__ENTRIES SHOWN__.
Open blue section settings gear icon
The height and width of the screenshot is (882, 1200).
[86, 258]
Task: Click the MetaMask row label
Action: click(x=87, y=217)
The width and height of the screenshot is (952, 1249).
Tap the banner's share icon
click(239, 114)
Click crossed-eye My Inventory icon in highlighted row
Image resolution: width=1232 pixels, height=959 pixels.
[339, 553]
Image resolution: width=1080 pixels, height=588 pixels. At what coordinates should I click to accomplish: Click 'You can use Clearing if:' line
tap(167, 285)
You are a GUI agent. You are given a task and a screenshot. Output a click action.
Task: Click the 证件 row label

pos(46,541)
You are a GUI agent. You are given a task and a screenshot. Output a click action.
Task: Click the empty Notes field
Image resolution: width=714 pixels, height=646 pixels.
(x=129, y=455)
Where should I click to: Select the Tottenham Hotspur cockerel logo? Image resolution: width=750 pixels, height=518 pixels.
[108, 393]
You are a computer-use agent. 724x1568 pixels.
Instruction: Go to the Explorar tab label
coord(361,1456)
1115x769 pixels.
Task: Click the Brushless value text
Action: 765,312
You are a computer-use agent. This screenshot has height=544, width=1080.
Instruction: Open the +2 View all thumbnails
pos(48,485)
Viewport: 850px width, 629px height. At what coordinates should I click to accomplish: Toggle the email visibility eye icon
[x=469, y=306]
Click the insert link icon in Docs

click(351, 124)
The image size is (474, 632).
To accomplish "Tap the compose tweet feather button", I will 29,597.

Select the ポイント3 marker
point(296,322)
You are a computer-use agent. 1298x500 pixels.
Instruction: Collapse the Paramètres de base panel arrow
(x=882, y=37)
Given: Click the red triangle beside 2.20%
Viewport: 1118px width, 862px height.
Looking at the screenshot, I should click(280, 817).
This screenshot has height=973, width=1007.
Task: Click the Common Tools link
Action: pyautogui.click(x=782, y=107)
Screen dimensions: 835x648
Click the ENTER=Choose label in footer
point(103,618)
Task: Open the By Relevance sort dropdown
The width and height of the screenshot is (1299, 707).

__STATED GOAL__.
Begin at the line that has "Task: Open the By Relevance sort dropdown" and stop at the end of the records. Write those lines out again with "By Relevance" changed to "By Date" and everything else left as it is.

__FINAL ANSWER__.
Task: Open the By Date sort dropdown
The width and height of the screenshot is (1299, 707).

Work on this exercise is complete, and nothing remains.